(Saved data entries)
Start of Block
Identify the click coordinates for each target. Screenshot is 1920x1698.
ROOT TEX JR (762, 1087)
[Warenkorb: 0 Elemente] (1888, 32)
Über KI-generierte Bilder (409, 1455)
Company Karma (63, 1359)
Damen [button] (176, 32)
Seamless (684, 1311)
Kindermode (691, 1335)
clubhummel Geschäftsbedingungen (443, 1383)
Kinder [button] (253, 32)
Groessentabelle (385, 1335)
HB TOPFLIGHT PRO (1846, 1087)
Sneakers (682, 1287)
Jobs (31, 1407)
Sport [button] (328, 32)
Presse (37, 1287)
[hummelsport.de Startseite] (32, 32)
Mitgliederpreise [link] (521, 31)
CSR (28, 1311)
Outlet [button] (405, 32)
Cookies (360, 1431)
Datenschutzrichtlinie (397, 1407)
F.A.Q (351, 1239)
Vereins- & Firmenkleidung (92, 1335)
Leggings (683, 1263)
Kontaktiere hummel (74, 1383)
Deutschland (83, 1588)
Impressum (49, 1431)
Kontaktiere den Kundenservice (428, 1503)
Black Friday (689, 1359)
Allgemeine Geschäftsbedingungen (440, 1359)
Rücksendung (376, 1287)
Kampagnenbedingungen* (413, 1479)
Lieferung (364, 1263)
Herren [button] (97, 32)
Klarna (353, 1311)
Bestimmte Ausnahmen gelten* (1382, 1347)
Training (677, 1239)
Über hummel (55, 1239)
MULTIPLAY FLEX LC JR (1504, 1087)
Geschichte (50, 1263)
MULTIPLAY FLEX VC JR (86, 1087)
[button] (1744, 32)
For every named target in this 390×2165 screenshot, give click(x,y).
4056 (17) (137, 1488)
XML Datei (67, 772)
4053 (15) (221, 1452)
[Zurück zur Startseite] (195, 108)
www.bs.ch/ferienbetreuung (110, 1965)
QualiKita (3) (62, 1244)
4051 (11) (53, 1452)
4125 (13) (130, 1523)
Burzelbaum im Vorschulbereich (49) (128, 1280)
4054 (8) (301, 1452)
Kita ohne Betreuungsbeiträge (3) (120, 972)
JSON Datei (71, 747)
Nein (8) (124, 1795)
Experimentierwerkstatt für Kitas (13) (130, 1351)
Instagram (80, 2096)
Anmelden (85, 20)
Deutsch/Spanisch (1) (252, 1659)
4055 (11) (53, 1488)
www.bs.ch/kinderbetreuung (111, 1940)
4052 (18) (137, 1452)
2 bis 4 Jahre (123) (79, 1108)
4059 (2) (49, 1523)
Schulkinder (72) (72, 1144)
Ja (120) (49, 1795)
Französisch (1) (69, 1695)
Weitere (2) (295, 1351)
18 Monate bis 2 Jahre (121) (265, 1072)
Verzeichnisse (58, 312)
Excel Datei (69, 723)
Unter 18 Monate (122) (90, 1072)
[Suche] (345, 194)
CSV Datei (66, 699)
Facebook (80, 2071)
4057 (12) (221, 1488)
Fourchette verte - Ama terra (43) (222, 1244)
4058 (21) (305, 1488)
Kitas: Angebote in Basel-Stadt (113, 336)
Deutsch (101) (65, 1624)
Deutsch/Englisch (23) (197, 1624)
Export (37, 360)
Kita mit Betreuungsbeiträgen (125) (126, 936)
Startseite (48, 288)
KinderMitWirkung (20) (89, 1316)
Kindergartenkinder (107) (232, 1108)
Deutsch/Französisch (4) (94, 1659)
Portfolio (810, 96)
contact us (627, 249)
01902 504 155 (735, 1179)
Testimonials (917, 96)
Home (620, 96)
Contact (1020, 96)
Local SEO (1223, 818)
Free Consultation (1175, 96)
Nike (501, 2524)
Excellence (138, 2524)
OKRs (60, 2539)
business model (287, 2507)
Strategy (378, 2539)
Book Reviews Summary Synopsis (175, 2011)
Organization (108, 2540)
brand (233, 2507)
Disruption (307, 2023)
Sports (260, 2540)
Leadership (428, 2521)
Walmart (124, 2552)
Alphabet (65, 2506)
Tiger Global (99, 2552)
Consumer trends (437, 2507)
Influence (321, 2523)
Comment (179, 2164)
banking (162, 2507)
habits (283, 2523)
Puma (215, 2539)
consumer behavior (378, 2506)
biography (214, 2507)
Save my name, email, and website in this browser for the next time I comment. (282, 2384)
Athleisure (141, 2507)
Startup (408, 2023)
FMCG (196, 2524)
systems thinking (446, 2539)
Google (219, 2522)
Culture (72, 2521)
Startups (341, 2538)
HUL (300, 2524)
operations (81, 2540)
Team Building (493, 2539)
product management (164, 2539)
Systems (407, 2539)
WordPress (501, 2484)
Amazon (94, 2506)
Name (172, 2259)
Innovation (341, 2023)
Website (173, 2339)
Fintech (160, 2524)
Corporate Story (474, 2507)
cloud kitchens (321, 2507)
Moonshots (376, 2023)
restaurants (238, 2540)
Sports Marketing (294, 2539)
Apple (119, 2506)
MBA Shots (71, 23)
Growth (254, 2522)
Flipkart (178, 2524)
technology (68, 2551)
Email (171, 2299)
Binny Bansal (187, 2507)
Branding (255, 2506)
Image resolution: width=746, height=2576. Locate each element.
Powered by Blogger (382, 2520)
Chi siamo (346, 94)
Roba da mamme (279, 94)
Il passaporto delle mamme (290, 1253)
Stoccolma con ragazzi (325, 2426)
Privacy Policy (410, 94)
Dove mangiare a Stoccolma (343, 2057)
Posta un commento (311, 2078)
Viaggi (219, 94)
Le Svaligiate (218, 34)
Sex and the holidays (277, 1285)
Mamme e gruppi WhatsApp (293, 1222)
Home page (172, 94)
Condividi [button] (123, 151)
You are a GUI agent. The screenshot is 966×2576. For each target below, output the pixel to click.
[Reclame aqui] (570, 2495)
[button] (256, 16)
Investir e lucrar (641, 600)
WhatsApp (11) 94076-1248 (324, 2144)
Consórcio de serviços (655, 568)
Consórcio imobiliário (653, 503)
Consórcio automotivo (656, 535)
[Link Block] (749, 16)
End of Block
> **PROBLEM**
What is needed is an exact transcription of all the data.

> **SOLUTION TO THIS PROBLEM**
Identify the click coordinates for each target. Screenshot is 1920x1698.
ROOT TEX JR (762, 1087)
[Warenkorb: 0 Elemente] (1888, 32)
Über KI-generierte Bilder (409, 1455)
Company Karma (63, 1359)
Damen [button] (176, 32)
Seamless (684, 1311)
Kindermode (691, 1335)
clubhummel Geschäftsbedingungen (443, 1383)
Kinder [button] (253, 32)
Groessentabelle (385, 1335)
HB TOPFLIGHT PRO (1846, 1087)
Sneakers (682, 1287)
Jobs (31, 1407)
Sport [button] (328, 32)
Presse (37, 1287)
[hummelsport.de Startseite] (32, 32)
Mitgliederpreise [link] (521, 31)
CSR (28, 1311)
Outlet [button] (405, 32)
Cookies (360, 1431)
Datenschutzrichtlinie (397, 1407)
F.A.Q (351, 1239)
Vereins- & Firmenkleidung (92, 1335)
Leggings (683, 1263)
Kontaktiere hummel (74, 1383)
Deutschland (83, 1588)
Impressum (49, 1431)
Kontaktiere den Kundenservice (428, 1503)
Black Friday (689, 1359)
Allgemeine Geschäftsbedingungen (440, 1359)
Rücksendung (376, 1287)
Kampagnenbedingungen* (413, 1479)
Lieferung (364, 1263)
Herren [button] (97, 32)
Klarna (353, 1311)
Bestimmte Ausnahmen gelten* (1382, 1347)
Training (677, 1239)
Über hummel (55, 1239)
MULTIPLAY FLEX LC JR (1504, 1087)
Geschichte (50, 1263)
MULTIPLAY FLEX VC JR (86, 1087)
[button] (1744, 32)
For every named target in this 390×2165 screenshot, give click(x,y).
4056 (17) (137, 1488)
XML Datei (67, 772)
4053 (15) (221, 1452)
[Zurück zur Startseite] (195, 108)
www.bs.ch/ferienbetreuung (110, 1965)
QualiKita (3) (62, 1244)
4051 (11) (53, 1452)
4125 (13) (130, 1523)
Burzelbaum im Vorschulbereich (49) (128, 1280)
4054 (8) (301, 1452)
Kita ohne Betreuungsbeiträge (3) (120, 972)
JSON Datei (71, 747)
Nein (8) (124, 1795)
Experimentierwerkstatt für Kitas (13) (130, 1351)
Instagram (80, 2096)
Anmelden (85, 20)
Deutsch/Spanisch (1) (252, 1659)
4055 (11) (53, 1488)
www.bs.ch/kinderbetreuung (111, 1940)
4052 (18) (137, 1452)
2 bis 4 Jahre (123) (79, 1108)
4059 (2) (49, 1523)
Schulkinder (72) (72, 1144)
Ja (120) (49, 1795)
Französisch (1) (69, 1695)
Weitere (2) (295, 1351)
18 Monate bis 2 Jahre (121) (265, 1072)
Verzeichnisse (58, 312)
Excel Datei (69, 723)
Unter 18 Monate (122) (90, 1072)
[Suche] (345, 194)
CSV Datei (66, 699)
Facebook (80, 2071)
4057 (12) (221, 1488)
Fourchette verte - Ama terra (43) (222, 1244)
4058 (21) (305, 1488)
Kitas: Angebote in Basel-Stadt (113, 336)
Deutsch (101) (65, 1624)
Deutsch/Englisch (23) (197, 1624)
Export (37, 360)
Kita mit Betreuungsbeiträgen (125) (126, 936)
Startseite (48, 288)
KinderMitWirkung (20) (89, 1316)
Kindergartenkinder (107) (232, 1108)
Deutsch/Französisch (4) (94, 1659)
Portfolio (810, 96)
contact us (627, 249)
01902 504 155 (735, 1179)
Testimonials (917, 96)
Home (620, 96)
Contact (1020, 96)
Local SEO (1223, 818)
Free Consultation (1175, 96)
Nike (501, 2524)
Excellence (138, 2524)
OKRs (60, 2539)
business model (287, 2507)
Strategy (378, 2539)
Book Reviews Summary Synopsis (175, 2011)
Organization (108, 2540)
brand (233, 2507)
Disruption (307, 2023)
Sports (260, 2540)
Leadership (428, 2521)
Walmart (124, 2552)
Alphabet (65, 2506)
Tiger Global (99, 2552)
Consumer trends (437, 2507)
Influence (321, 2523)
Comment (179, 2164)
banking (162, 2507)
habits (283, 2523)
Puma (215, 2539)
consumer behavior (378, 2506)
biography (214, 2507)
Save my name, email, and website in this browser for the next time I comment. (282, 2384)
Athleisure (141, 2507)
Startup (408, 2023)
FMCG (196, 2524)
systems thinking (446, 2539)
Google (219, 2522)
Culture (72, 2521)
Startups (341, 2538)
HUL (300, 2524)
operations (81, 2540)
Team Building (493, 2539)
product management (164, 2539)
Systems (407, 2539)
WordPress (501, 2484)
Amazon (94, 2506)
Name (172, 2259)
Innovation (341, 2023)
Website (173, 2339)
Fintech (160, 2524)
Corporate Story (474, 2507)
cloud kitchens (321, 2507)
Moonshots (376, 2023)
restaurants (238, 2540)
Sports Marketing (294, 2539)
Apple (119, 2506)
MBA Shots (71, 23)
Growth (254, 2522)
Flipkart (178, 2524)
technology (68, 2551)
Email (171, 2299)
Binny Bansal (187, 2507)
Branding (255, 2506)
Image resolution: width=746, height=2576. Locate each element.
Powered by Blogger (382, 2520)
Chi siamo (346, 94)
Roba da mamme (279, 94)
Il passaporto delle mamme (290, 1253)
Stoccolma con ragazzi (325, 2426)
Privacy Policy (410, 94)
Dove mangiare a Stoccolma (343, 2057)
Posta un commento (311, 2078)
Viaggi (219, 94)
Le Svaligiate (218, 34)
Sex and the holidays (277, 1285)
Mamme e gruppi WhatsApp (293, 1222)
Home page (172, 94)
Condividi [button] (123, 151)
You are a GUI agent. The screenshot is 966×2576. For each target below, output the pixel to click.
[Reclame aqui] (570, 2495)
[button] (256, 16)
Investir e lucrar (641, 600)
WhatsApp (11) 94076-1248 (324, 2144)
Consórcio de serviços (655, 568)
Consórcio imobiliário (653, 503)
Consórcio automotivo (656, 535)
[Link Block] (749, 16)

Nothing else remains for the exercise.